Thursday, July 19, 2007

@#$%&

Daddy didn't pass the swallow test today. It seems that too much damage has been done to the muscles and nerves in his neck. That's not to say that things won't get better, but it means that for now, he'll have to have a peg tube surgically inserted into his stomach for feeding.

The swallowing issue also means that he will have to come home with the tracheotomy tube in. Since he cannot swallow anything, that even means the lung secreations that each of us swallow every day will not get evacuated, so the trach. tube has to stay in.

I'm trying to stay positive and believe the God will allow the nerves to regenerate and that Daddy will learn how to swallow again. But if I allow myself to go down the other path, it just seems awful. Having to have two tubes in your body forever. Yuck.

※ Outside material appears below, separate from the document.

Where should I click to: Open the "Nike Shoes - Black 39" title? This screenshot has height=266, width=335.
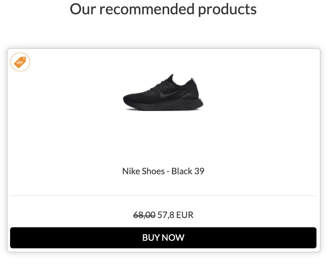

And my mom and I will have to learn how to feed Daddy and clean both of these. I don't mind, but what if it IS forever?

Mom wondered tonight why God allowed this. I have to admit, that it never occured to me that this would be one of the possible outcomes. Our speech therapist at the hospital is so sweet and so caring, she was really upset by the outcome of the test today too. Mom isn't doing well tonight. I'm single-parenting while DH is on a long business trip (4 trips in one). This was to have been the trip I got to go on with him. Oh well....

On the homeschool side of things, I have gotten a few lessons handled. Not as many as I would like, but at least enough that I can wing it if I have to.